Here’s one for the ‘Tell This Isn’t a Government Operation’ files: after three months, and a cost of $13 million taxpayer dollars, Victoria’s ludicrous machete bins have been sent to the scrapyard.
In a triumph of government efficiency, the whole programme worked out to over $1400 per machete. Oh, and the bins couldn’t be re-purposed as general rubbish bins.
Tell This Isn’t a Government Operation!
Now the bins are gone, Victorians will need to contact the police to dispose of machetes or other bladed weapons.
So, how many machetes and knives actually got put in the bins? A grand total of 9,000. Another 5,000 were handed to police by retailers.
This makes a mockery of Premier Jacinta Allan’s previous claim of 25,000. But then, ‘mockery’ is what most of us immediately think of when it comes to Victoria.
It comes as several public place machete brawls, predominately allegedly perpetrated by [African] teenagers and young men, took place within the same three months as the amnesty.
One alleged altercation in the final week of the amnesty broke out between two rival machete-wielding [African] groups at a shopping centre northeast of the CBD about 6pm on the last Thursday of November.
Another alleged attack in the city’s outer eastern suburbs saw a couple slashed at for no apparent reason on a high street in Belgrave at the beginning of November.
I’m sure you’re as convinced as I am that Victoria’s crime rate will plummet, now.
It had become evident earlier in 2025 that Victoria was facing an increase in criminal incidents when financial year crime statistics revealed the state saw a 17 per cent per capita crime jump to 18.097 incidents per 100,000 people.

Data to examine:
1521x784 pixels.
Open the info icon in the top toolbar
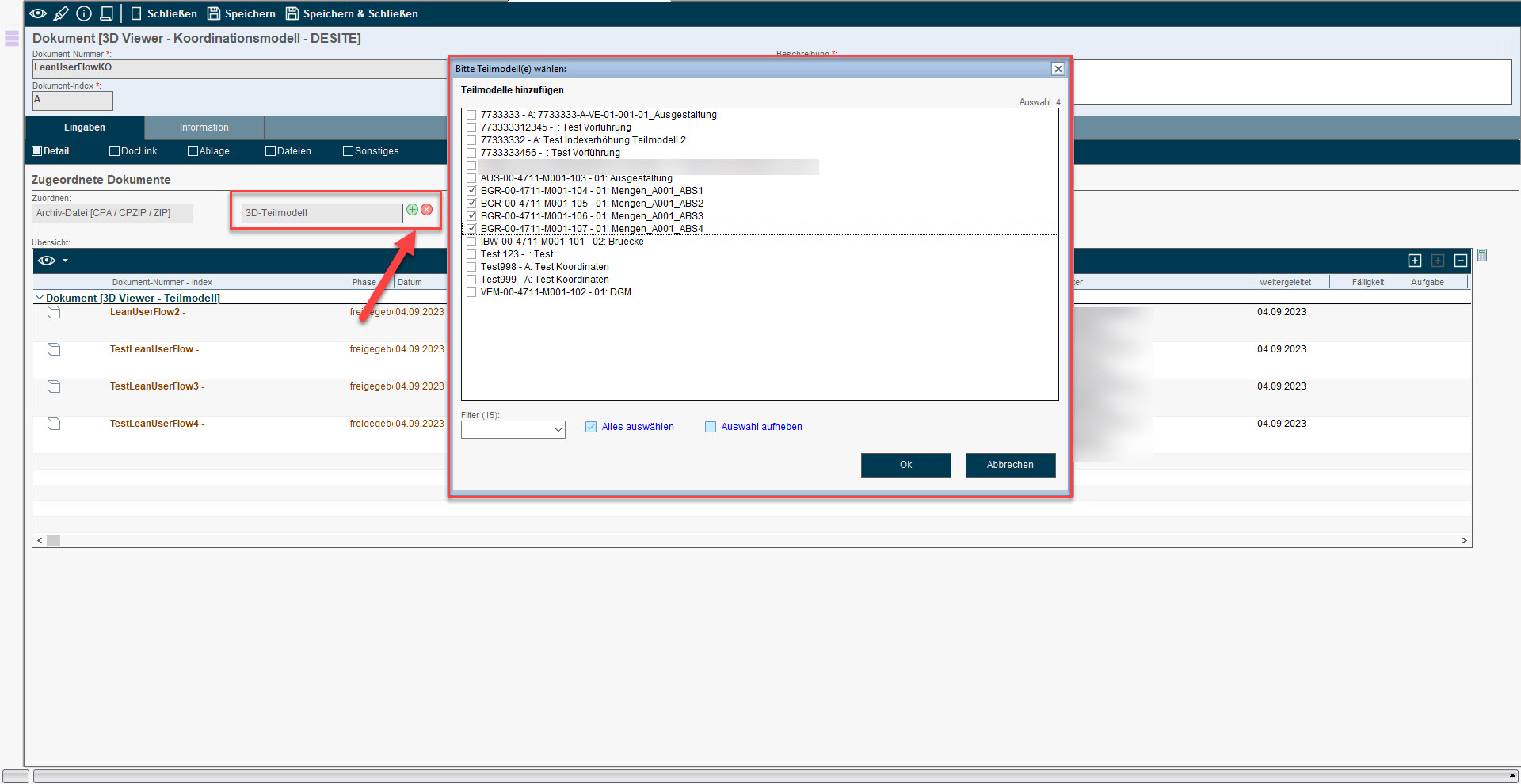coord(84,13)
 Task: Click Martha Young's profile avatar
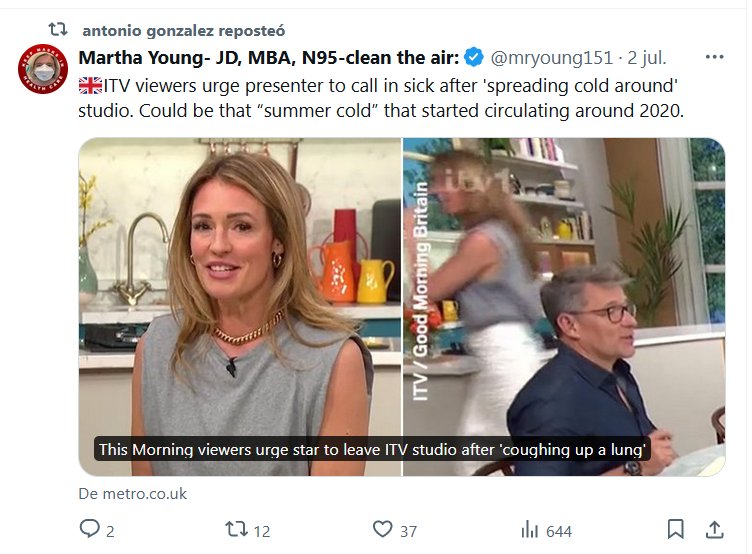pos(42,69)
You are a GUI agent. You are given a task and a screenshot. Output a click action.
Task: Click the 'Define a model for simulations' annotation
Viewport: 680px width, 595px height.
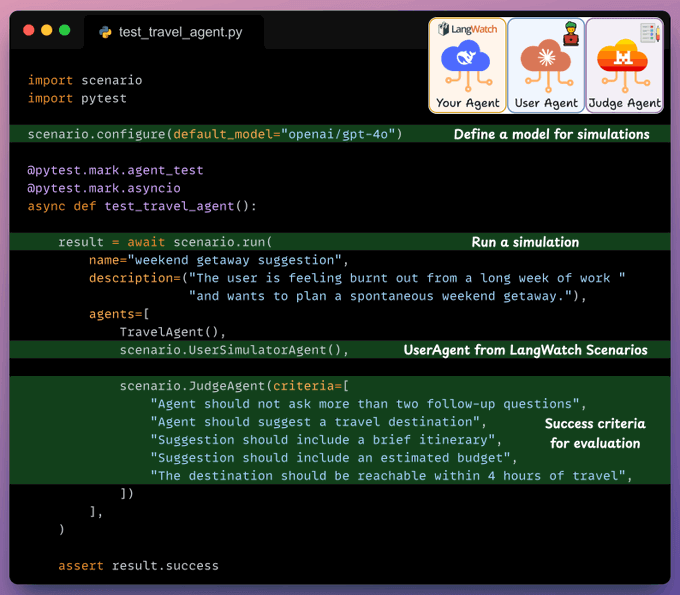(551, 134)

Problems to solve:
1 - In the article on Victoria's machete bins, rewrite the stretch from "I’m sure you’re" through "per 100,000 people.", swapping "criminal incidents" for "reported offenses".
2 - According to the article on Victoria's machete bins, how many machetes and knives were put in the bins?
3 - Continue the article on Victoria's machete bins from its last sentence.
The rows are separate material and have no connection to the article on Victoria's machete bins.

Results:
1 -
I’m sure you’re as convinced as I am that Victoria’s crime rate will plummet, now.
It had become evident earlier in 2025 that Victoria was facing an increase in reported offenses when financial year crime statistics revealed the state saw a 17 per cent per capita crime jump to 18.097 incidents per 100,000 people.

2 - A total of 9,000.

3 -
Oh, it became evident a long time before that. The politicians, police and media just lied through their teeth about it until it became just too obvious even for them to lie about it.
Victoria has been plagued by break-ins (52,093 in the last financial year); thefts (246,654); assaults (53,854); and public order and weapons crimes (29,763).
Jacinta Allan announced new protections for retail and hospitality workers ahead of the Christmas shopping period in November.
It followed laws addressing violence at protests, and other announcements targeting youth crime.
Well, it’s all worked so well, hasn’t it?
Stopping short of borrowing David Crisafulli’s “adult crime, adult time” slogan, Jacinta Allan drafted an “Adult Time for Violent Crime” bill to increase the likelihood of a child getting sent to prison for certain crimes.
Except that they’ll all get bailed again, as usual. Nearly half of Victoria’s 126 million crimes per year are committed by just 5,400 repeat offenders. Which amounts to an astonishing over 9,000 crimes each. That figure includes 1128 ‘child’ offenders (aged 10–17).
I’m sure that $13 million spent on machete bills will make all the difference.